Biarkan anak memilih :
Buat daftar makanan yang terbaik bagi anak, lalu biarkan si kecil memilih 2-3 jenis makanan yang paling disukainya karena anak pasti akan menghabiskan makanan yang dipilihnya sendiri.

Olah sayuran secara kreatif :
Jika anak sudah terlanjur tidak suka makan sayuran, maka coba disiasati dengan cara memasukkan sayuran dengan modifikasi bentuk. Misalnya, sayuran diblender atau dihaluskan dulu baru kemudian dimasukkan dalam makanan yang anak-anak suka.

Perkenalkan makanan baru setiap minggu :
Jika awalnya anak tidak mau menyentuh makanan, cobalah lagi. Bila perlu sajikan makanan tersebut sampai 10 kali sebelum si kecil tergerak untuk mencicipi. Penelitian membuktikan anak
akan menerima makanan yang semula ditolaknya, setelah terekspos makanan tersebut sampai 10-15 kali, jadi jangan mudah menyerah. Tapi jangan memaksa atau mengancam anak atau sampai memberikan hukuman. Anak yang dipaksa untuk makan apalagi sampai dicekoki bisa menyebabkan anak tersedak dan menimbulkan trauma.

Sajikan makanan dengan tampilan menarik :
Makanan dengan berbagai bentuk lucu bakal disukai oleh anak. Aneka ragam makanan berwarna juga menarik minat si kecil, maka manfaatkan dari pewarna alami.

Ciptakan suasana makan yang menyenangkan :
Ajaklah buah hati makan dengan penuh kasih sayang dan sesekali terangkan tentang arti makan sehat.

Lupakan aturan ‘habiskan makananmu’ :
Anak harus belajar berhenti begitu kenyang.
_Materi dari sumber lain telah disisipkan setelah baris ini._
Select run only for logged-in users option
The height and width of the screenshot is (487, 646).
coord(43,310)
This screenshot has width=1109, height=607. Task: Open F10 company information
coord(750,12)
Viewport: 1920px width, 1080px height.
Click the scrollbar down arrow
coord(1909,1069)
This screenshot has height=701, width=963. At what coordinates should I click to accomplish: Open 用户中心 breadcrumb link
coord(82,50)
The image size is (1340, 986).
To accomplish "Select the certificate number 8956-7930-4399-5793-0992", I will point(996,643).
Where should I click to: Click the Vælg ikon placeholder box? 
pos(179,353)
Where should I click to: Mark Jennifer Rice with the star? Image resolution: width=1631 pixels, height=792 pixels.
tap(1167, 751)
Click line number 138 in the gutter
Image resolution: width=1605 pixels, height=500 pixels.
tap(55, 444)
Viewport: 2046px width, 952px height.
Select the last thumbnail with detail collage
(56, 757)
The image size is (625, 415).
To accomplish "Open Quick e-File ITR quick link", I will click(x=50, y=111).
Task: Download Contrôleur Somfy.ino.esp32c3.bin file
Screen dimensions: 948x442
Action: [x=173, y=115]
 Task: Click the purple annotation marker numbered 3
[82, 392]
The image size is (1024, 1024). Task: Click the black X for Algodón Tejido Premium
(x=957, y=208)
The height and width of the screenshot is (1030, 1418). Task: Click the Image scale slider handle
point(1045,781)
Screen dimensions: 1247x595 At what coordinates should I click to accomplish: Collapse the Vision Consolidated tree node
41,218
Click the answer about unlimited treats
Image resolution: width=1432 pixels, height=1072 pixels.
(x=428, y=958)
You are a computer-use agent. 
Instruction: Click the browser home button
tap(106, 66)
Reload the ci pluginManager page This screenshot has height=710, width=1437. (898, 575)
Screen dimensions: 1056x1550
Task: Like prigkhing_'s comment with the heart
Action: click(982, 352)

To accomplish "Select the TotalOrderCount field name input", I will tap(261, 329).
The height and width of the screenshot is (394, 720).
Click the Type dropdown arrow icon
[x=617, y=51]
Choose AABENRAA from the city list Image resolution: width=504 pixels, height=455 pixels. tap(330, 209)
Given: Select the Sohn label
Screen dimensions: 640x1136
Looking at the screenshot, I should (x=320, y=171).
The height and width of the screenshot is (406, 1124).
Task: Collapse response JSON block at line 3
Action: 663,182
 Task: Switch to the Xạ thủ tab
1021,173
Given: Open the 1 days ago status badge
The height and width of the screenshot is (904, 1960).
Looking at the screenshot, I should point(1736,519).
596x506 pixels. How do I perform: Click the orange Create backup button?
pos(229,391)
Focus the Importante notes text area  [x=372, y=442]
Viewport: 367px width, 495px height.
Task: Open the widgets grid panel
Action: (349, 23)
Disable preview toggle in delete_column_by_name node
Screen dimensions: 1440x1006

Jika ia harus selalu menghabiskan apapun (padahal perutnya sudah tidak muat lagi), maka bakal kerepotan untuk menyuruh berhenti makan. Tak perlu menyediakan makanan yang berlebihan, kalau masih lapar si kecil pasti minta lagi.

Introspeksi diri sebagai orang tua :
Apakah selama ini kita terlalu memaksa anak untuk menghabiskan makanan, terlalu otoriter menjalankan aturan makan yang ketat dan berlebihan. Atau sikap kita terlalu obsesif serta
sangat protektif sehingga menimbulkan respons negatif dari buah hati kita.

Siasati acara makan bersama :
Penelitian membuktikan, keluarga yang selalu makan bersama, minimal satu kali sehari akan mengonsumsi makanan yang lebih bergizi dibandingkan mereka yang tidak melakukannya. Jangan
hidangkan semua makanan di atas meja, melainkan taruhlah makanan yang lengkap dan sesuai kebutuhan di piring masing-masing.